++++ Text to read ++++

A Parachutist's Transceiver

By L.T. Arthur H. Copland, CAP

Communications Officer. Parachute Group 639, 18419 Santa Rosa Dr., Detroit, 21, Mich.

The para-talkie is given a test in the field by Lt. Ralph Berkhausen, CAP - RF Cafe

The para-talkie is given a test in the field by Lt. Ralph Berkhausen, CAP, using the special parachutist's antenna attached to his leg. (for some reason this guy reminds me of Nicholas Cage)

The" para-talkie" with flexible braid antenna attached - RF Cafe

The" para-talkie" with flexible braid antenna attached. The change-over switch is in front, the power switch on the bottom, and the headphone and mike connectors on top, The extra stand-off insulator is provided for supporting a whip-type antenna for ground use.

A 'chutist is aided in his descent by instructions received via the para-talkie - RF Cafe

A 'chutist is aided in his descent by instructions received via the para-talkie, which he carries strapped to his body.

When parachute instructors of a Michigan CAP wing wanted some means of communicating with student jumpers in the air, the radio crew set out to solve the problem. The result was the development of the tiny transceiver unit described in this article. The acorn-type detector-oscillator tube and the two miniature audio tubes operate from a pair of midget-sized 33-volt "B" batteries and a single flashlight cell. A rig of this type also will find many applications in WERS and ham work on terra firma.

Communications problems in the v.h.f. band shared by CAP and WERS seem, for the most part, to parallel those experienced in OCD-WERS operation. One CAP Group - Parachute Group 9 of Michigan Wing - by virtue of the unique nature of its curriculum, however, confronted its communications personnel with an unusual problem to solve.

Parachute instructors clamored for some means of communicating with student jumpers to provide a greater measure of safety and, at the same time, to give the student the advantage of receiving direct instructions in manipulating his chute to control his descent. Limited success along these lines was effected by the use of directional loudspeakers, but the disadvantages were many. Two-way radiotelephone contact seemed to be the only answer to the need, but to our knowledge this had never been successfully accomplished between 'chutist and ground. No enlightening technical information on v.h.f. equipment for parachute being found in the books, the group communications staff set out to do a little pioneering.

++++ Rows ++++

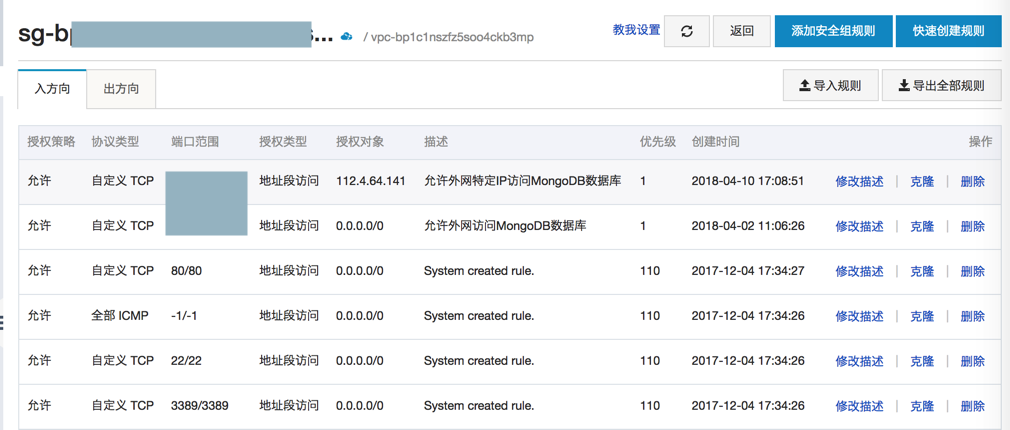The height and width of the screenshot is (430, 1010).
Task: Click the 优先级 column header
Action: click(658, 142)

++++
++++ Rows ++++

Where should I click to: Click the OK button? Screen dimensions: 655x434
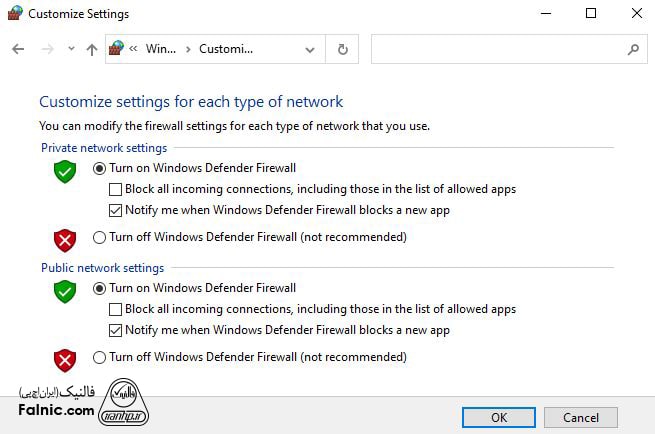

++++

* _Your tasks_
a: According to the article on the parachutist's transceiver, where is the power switch located on the para-talkie?
b: In the article on the parachutist's transceiver, reproduce verbatim the passage from "Communications Officer. Parachute" up to and including "to his body.".

* _Answer list_
a: The power switch is on the bottom.

b:
Communications Officer. Parachute Group 639, 18419 Santa Rosa Dr., Detroit, 21, Mich.

The para-talkie is given a test in the field by Lt. Ralph Berkhausen, CAP - RF Cafe

The para-talkie is given a test in the field by Lt. Ralph Berkhausen, CAP, using the special parachutist's antenna attached to his leg. (for some reason this guy reminds me of Nicholas Cage)

The" para-talkie" with flexible braid antenna attached - RF Cafe

The" para-talkie" with flexible braid antenna attached. The change-over switch is in front, the power switch on the bottom, and the headphone and mike connectors on top, The extra stand-off insulator is provided for supporting a whip-type antenna for ground use.

A 'chutist is aided in his descent by instructions received via the para-talkie - RF Cafe

A 'chutist is aided in his descent by instructions received via the para-talkie, which he carries strapped to his body.